Content starts

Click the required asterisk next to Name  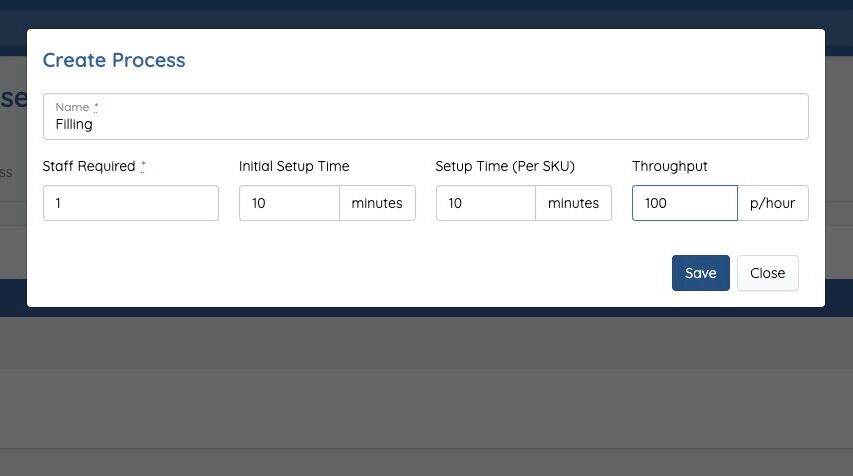96,106
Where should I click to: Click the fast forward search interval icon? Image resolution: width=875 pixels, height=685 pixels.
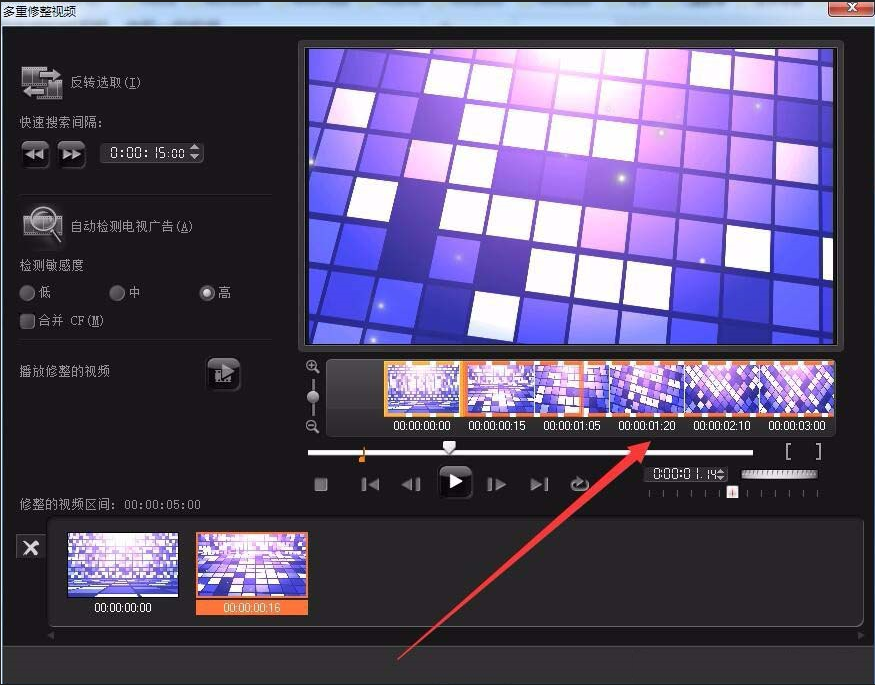click(x=71, y=154)
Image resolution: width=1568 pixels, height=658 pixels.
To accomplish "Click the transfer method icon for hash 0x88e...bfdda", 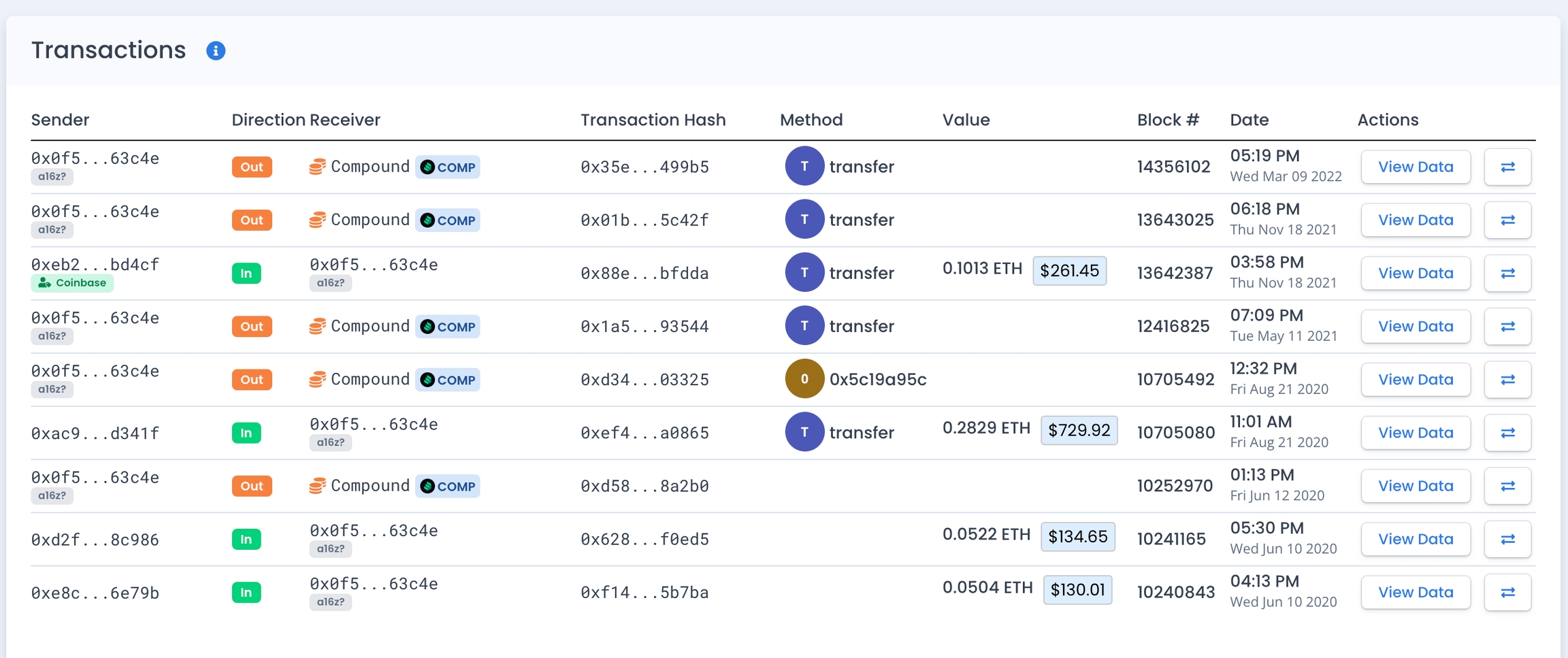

Content ends

Task objective> Locate the line containing "Image resolution: width=1568" in the material above, then repeat it and every later line exactly, with no pictures.

Response for this exercise>
Image resolution: width=1568 pixels, height=658 pixels.
To accomplish "Click the transfer method icon for hash 0x88e...bfdda", 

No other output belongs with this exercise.